To get recent astronomical data we can make use of Astroquery, and especially the Simbad module that gives access to the online Simbad astronomical database.

To speed things up, we already prepared a script to retrieve the data that we need. The list of objects that Hubble used are already included in the script. We will use the Astropy package to save the data table into FITS format, which is a commonly used file format in Astronomy.

EXERCISE

Download and/or copy the hubblequery.py script to your project directory. Where would you put this script in your directory structure? Also add the script to your git repository.

You can download the hubblequery.py script or copy/paste it from below:

#!/usr/bin/env python

from astroquery.simbad import Simbad
from astropy import constants as const
from astropy.table import QTable


def main():
    """This script retrieves the latest velocities and distances for the objects that
    Edwin Hubble used to find the famous Hubble universe expansion law in 1929."""

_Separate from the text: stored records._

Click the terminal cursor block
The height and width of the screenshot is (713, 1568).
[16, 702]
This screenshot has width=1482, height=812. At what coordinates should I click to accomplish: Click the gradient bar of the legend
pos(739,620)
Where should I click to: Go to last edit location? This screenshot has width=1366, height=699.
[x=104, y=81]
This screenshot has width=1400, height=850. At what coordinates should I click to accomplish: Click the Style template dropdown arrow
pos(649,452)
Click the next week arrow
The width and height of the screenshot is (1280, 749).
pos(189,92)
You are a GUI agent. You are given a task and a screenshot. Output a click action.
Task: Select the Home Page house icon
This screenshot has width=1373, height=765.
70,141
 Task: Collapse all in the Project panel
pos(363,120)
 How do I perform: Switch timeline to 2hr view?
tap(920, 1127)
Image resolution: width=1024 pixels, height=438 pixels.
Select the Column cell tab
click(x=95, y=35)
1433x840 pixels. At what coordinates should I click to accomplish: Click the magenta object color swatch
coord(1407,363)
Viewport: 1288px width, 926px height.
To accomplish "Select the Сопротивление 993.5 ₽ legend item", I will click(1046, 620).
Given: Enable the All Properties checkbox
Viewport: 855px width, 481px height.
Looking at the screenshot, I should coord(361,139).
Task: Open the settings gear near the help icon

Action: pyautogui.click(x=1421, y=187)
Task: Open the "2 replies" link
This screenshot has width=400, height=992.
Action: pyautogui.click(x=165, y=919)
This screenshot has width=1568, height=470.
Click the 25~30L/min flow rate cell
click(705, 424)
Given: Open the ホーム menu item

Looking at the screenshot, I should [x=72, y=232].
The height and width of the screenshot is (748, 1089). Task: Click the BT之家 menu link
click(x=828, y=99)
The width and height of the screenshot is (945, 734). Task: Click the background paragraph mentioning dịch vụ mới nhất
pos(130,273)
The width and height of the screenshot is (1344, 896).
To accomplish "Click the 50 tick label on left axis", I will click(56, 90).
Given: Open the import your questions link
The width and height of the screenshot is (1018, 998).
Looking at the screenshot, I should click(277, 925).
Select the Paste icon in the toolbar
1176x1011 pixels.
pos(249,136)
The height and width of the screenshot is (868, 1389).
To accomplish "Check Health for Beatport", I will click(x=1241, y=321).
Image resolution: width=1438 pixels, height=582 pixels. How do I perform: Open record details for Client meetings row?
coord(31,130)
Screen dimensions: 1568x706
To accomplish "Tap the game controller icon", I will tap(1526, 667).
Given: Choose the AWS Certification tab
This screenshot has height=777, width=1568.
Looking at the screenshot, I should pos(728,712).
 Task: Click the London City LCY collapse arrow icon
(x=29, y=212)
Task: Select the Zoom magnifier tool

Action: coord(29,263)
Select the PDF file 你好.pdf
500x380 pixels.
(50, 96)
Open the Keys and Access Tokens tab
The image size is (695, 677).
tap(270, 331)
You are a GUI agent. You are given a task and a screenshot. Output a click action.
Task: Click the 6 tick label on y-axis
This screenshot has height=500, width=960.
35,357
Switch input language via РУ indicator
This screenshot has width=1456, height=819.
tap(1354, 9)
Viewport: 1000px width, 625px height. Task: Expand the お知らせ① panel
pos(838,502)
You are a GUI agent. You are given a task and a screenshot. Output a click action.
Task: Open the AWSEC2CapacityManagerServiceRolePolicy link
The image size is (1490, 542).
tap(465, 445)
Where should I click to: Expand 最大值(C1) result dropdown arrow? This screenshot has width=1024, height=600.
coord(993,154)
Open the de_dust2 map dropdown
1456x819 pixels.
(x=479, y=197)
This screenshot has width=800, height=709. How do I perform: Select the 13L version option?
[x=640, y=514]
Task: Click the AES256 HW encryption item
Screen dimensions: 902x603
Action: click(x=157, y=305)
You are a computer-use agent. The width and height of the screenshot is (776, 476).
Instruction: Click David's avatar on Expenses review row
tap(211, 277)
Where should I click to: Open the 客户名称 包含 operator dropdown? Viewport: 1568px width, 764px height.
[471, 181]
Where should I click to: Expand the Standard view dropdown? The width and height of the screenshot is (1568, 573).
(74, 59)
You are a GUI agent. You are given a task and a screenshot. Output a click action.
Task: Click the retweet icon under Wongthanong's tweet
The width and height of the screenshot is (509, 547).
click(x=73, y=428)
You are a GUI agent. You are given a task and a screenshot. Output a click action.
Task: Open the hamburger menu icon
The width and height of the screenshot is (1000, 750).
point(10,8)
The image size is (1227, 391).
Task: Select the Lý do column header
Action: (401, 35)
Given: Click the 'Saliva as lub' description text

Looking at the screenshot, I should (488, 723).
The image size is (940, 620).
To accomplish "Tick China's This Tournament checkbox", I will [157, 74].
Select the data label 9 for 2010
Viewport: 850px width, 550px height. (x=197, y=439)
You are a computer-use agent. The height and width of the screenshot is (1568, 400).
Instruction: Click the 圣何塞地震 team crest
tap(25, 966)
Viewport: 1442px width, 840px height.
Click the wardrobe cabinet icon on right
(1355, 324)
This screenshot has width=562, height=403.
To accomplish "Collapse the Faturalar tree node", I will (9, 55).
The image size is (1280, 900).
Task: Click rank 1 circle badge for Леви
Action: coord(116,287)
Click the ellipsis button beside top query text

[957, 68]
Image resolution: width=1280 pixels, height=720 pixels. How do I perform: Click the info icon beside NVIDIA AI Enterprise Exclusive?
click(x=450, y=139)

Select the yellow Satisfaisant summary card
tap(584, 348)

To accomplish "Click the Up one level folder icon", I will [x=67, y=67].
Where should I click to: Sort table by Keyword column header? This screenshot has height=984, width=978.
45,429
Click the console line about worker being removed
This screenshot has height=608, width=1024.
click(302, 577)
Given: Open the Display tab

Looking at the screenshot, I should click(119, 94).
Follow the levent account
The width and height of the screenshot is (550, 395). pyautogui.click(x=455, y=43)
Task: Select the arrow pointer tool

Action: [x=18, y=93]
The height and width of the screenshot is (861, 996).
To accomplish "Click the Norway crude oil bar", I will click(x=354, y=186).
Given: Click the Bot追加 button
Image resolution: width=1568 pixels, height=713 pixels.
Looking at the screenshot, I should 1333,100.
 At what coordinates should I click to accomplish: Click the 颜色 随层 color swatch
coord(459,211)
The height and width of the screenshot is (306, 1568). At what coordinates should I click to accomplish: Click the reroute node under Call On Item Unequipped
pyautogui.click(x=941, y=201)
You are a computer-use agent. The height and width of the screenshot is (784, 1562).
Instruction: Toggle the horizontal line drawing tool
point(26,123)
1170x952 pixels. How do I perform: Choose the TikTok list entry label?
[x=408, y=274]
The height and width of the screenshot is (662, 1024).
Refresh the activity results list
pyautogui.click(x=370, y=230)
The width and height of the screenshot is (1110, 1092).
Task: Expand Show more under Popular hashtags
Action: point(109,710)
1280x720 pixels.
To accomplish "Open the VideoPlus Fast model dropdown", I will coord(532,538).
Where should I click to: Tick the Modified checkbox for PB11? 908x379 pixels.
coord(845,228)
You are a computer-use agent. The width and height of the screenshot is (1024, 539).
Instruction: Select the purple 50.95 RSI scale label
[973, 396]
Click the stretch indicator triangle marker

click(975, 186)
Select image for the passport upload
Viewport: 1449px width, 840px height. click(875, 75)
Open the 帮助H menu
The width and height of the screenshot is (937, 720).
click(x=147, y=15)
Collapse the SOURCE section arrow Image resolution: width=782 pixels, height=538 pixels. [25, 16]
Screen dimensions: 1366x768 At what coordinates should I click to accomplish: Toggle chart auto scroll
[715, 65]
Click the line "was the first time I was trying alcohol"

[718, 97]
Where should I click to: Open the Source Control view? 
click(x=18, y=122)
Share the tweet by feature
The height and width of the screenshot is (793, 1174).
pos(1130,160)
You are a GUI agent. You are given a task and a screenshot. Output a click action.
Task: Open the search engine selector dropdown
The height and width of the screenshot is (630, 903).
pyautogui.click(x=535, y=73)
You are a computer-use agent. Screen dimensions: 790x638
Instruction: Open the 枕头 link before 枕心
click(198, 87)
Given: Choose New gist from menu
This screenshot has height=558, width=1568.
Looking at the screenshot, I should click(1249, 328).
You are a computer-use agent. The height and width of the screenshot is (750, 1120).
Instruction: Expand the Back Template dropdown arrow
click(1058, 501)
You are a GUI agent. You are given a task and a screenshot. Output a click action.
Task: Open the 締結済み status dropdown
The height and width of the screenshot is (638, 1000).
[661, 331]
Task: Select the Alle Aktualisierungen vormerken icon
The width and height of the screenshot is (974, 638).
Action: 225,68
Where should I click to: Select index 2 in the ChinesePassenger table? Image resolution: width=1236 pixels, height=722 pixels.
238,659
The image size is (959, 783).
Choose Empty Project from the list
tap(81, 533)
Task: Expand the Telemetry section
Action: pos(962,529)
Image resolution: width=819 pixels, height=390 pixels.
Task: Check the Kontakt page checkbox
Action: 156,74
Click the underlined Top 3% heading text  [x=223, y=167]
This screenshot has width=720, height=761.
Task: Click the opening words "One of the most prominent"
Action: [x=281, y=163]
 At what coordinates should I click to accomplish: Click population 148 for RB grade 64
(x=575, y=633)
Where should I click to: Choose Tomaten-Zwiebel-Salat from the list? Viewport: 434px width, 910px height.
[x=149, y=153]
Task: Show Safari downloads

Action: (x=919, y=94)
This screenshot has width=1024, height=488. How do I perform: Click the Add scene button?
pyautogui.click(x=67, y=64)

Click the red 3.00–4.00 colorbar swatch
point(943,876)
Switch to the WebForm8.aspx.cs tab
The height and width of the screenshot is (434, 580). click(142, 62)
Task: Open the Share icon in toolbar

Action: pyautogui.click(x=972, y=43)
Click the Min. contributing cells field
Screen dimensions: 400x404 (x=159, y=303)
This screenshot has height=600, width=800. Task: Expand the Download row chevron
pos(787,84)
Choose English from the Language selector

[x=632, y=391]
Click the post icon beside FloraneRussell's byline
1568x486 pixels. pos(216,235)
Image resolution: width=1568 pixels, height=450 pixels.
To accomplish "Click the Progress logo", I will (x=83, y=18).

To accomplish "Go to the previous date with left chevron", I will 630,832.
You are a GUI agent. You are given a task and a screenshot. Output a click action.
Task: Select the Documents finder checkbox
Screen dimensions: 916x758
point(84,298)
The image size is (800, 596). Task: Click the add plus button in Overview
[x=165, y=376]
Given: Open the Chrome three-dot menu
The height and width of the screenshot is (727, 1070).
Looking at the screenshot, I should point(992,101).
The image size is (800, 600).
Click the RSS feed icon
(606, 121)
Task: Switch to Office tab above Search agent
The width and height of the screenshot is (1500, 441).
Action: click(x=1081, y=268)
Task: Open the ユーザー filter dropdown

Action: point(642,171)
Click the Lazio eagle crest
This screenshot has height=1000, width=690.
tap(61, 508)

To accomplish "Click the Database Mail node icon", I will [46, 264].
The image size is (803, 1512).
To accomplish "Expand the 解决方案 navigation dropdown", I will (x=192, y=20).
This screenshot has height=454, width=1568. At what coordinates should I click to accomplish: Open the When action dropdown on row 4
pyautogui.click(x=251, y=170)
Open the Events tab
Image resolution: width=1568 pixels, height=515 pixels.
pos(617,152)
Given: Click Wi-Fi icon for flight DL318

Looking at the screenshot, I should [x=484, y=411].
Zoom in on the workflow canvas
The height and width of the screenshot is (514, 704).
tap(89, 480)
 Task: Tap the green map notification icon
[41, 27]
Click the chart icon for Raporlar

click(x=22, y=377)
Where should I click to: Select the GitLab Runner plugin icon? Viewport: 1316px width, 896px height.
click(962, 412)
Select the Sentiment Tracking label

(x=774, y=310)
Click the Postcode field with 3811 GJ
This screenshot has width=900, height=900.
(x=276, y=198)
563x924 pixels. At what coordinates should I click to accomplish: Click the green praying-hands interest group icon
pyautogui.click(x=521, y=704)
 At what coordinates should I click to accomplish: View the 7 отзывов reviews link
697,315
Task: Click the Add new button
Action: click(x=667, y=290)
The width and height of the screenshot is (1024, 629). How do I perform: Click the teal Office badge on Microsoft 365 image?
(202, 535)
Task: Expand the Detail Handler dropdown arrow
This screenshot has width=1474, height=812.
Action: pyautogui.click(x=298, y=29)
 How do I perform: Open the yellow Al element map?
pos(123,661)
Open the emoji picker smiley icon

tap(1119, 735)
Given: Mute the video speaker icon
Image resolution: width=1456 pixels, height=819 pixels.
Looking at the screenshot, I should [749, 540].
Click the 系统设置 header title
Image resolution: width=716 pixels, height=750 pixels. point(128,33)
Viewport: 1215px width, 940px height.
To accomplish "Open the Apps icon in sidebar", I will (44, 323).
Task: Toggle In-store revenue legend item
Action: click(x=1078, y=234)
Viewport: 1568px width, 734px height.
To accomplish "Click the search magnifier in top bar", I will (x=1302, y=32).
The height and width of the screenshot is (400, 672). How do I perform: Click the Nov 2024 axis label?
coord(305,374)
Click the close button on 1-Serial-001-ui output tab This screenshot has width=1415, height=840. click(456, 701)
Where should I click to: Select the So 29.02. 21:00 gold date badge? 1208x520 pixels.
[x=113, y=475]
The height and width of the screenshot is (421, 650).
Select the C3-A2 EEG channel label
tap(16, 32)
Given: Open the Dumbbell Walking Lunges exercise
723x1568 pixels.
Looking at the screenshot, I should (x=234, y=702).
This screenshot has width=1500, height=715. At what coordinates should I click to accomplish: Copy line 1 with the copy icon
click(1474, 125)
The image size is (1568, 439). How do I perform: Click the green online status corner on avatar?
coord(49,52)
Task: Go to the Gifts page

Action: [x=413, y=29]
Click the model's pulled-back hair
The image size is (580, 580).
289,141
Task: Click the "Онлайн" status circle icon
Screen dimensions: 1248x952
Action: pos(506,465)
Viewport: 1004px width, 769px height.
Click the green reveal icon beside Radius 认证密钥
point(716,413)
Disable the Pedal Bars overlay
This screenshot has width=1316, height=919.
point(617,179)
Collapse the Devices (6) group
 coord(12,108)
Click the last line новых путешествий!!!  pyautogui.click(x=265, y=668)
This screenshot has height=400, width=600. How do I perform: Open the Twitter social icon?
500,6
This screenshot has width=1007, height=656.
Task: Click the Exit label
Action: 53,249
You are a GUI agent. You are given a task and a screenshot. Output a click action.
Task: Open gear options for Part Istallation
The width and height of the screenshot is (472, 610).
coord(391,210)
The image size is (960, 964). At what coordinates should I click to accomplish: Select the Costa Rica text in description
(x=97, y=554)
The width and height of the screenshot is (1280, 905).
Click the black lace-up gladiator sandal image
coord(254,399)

    # These are the galaxies that Edwin Hubble used
    hubble_objects = ['NGC 278', 'NGC 404', 'NGC 584', 'NGC 936', 'NGC 1023', 'NGC 1700',
                      'NGC 2681', 'NGC 2683', 'NGC 2841', 'NGC 3034', 'NGC 3115', 'NGC 3368',
                      'NGC 3379', 'NGC 3489', 'NGC 3521', 'NGC 3623', 'NGC 4111', 'NGC 4526',
                      'NGC 4565', 'NGC 4594', 'NGC 5005', 'NGC 5866']

    # Retrieve the data from SIMBAD using astroquery.Simbad
    simbad = Simbad()
    simbad.add_votable_fields('distance', 'velocity')
    hubble_data = simbad.query_objects(hubble_objects)

    # Convert redshifts to velocities and convert MAIN_ID to strings
    c = const.c.to('km/s')
    for i in range(hubble_data['RVZ_RADVEL'].size):
        # If the datatype is redshift (z), then multiply with c to obtain velocity in km/s
        if hubble_data['RVZ_TYPE'][i] == 'z':
            hubble_data['RVZ_RADVEL'][i] = hubble_data['RVZ_RADVEL'][i] * c.value
        # Convert the column with source IDs from object to strings (otherwise conversion to FITS fails)
        hubble_data['MAIN_ID'][i] = str(hubble_data['MAIN_ID'][i])

    # Check that we get some data back
    print(hubble_data['MAIN_ID', 'Distance_distance', 'Distance_unit', 'RVZ_RADVEL'])

    # Create a new astropy table with the required columns
    newtable = QTable([hubble_data['MAIN_ID'], hubble_data['Distance_distance'],
                      hubble_data['Distance_unit'], hubble_data['RVZ_RADVEL']],
                      names=('Object', 'Distance', 'Distance_unit', 'Velocity'),
                      dtype=('U15', 'f8', 'U4', 'f8'))

    # Write the data to a FITS file
    newtable.write('hubble_data.fits', format='fits')

if __name__ == "__main__":
    main()

EXERCISE

Try to run the script and obtain the hubble_data.fits file. This script needs astroquery and astropy. Add these packages to the list of software dependencies. Secondly, where would you save hubble_data.fits in your project directory structure?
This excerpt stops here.